Faculty Seminar | Dr. Nikhil Menon on his Book: “Planning Democracy: Modern India’s Quest for Development”
Allen & Overy Conference Room, 1st Floor, Training Centre, NLSIU
Wednesday, November 16, 2022, 4:00 pm
The faculty Seminar will feature a conversation between faculty member Rashmi Venkatesan and Dr. Nikhil Menon, Assistant Professor of History, University of Notre Dame. He is the author of the newly released book, “Planning Democracy: Modern India’s Quest for Development”, Cambridge University Press, 2022. The conversation will be followed by a Q&A session.
About the Speaker
Dr. Menon is a historian of modern South Asia, specializing in the political and economic history of twentieth-century India. He was educated at Delhi University and Jawaharlal Nehru University in India and completed his PhD in History at Princeton University. Menon’s first book Planning Democracy was published in India by Penguin and elsewhere by Cambridge University Press. It was awarded the Joseph W. Elder Prize in the Indian Social Sciences by the American Institute for Indian Studies for the best book manuscript on an Indian subject. An article from this project, on India’s first computers, won the Mahoney Prize from the Society for the History of Technology. His next book project is on Indian cultural diplomacy—a history of the Indian state’s pursuit of soft power through cultural diplomacy.
Abstract
India’s Five-Year Plans were one of the developing world’s most ambitious experiments. After nearly two centuries of colonial rule, planning the economy was meant to be independent India’s route from poverty to prosperity. Planning Democracy explores how India married liberal democracy to a socialist economy.

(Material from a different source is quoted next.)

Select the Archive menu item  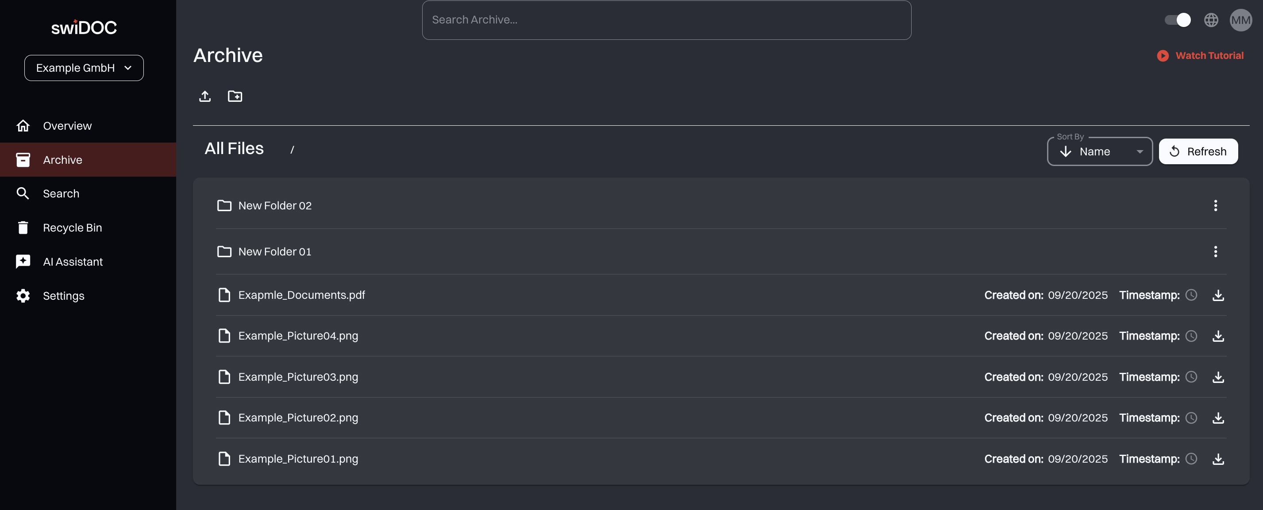(x=62, y=159)
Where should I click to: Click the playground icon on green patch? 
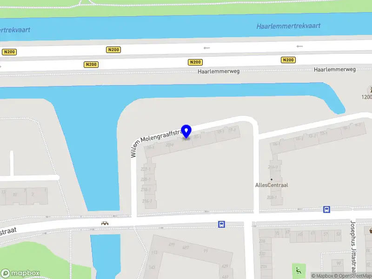coord(299,271)
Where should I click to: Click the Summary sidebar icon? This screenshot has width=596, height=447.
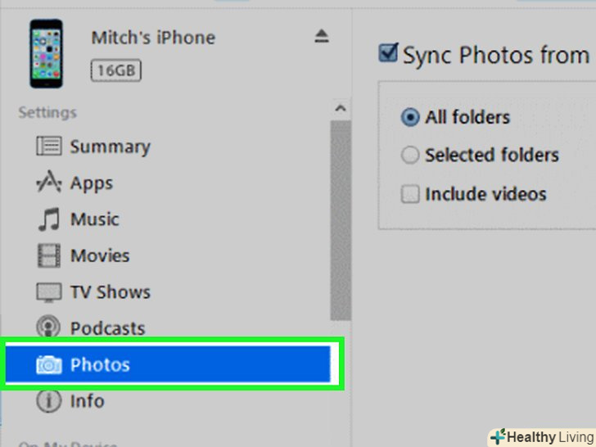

Planning not only built India’s data systems, it even shaped the nature of its democracy. The Five-Year Plans loomed so large that they linked surprisingly far-flung contexts-from computers to Bollywood to Hindutva. The book brings the world of planning to life through the intriguing story of a gifted scientist known as the Professor, a trail-blazing research institute in Calcutta, and the alluring idea of ‘democratic planning’. Set amidst global conflicts and international debates, it reveals how India walked a tightrope between capitalism and communism. Planning Democracy recasts our understanding of the Indian republic, uncovering how planning came to define the nation and revealing the ways in which it continues to shape our world today.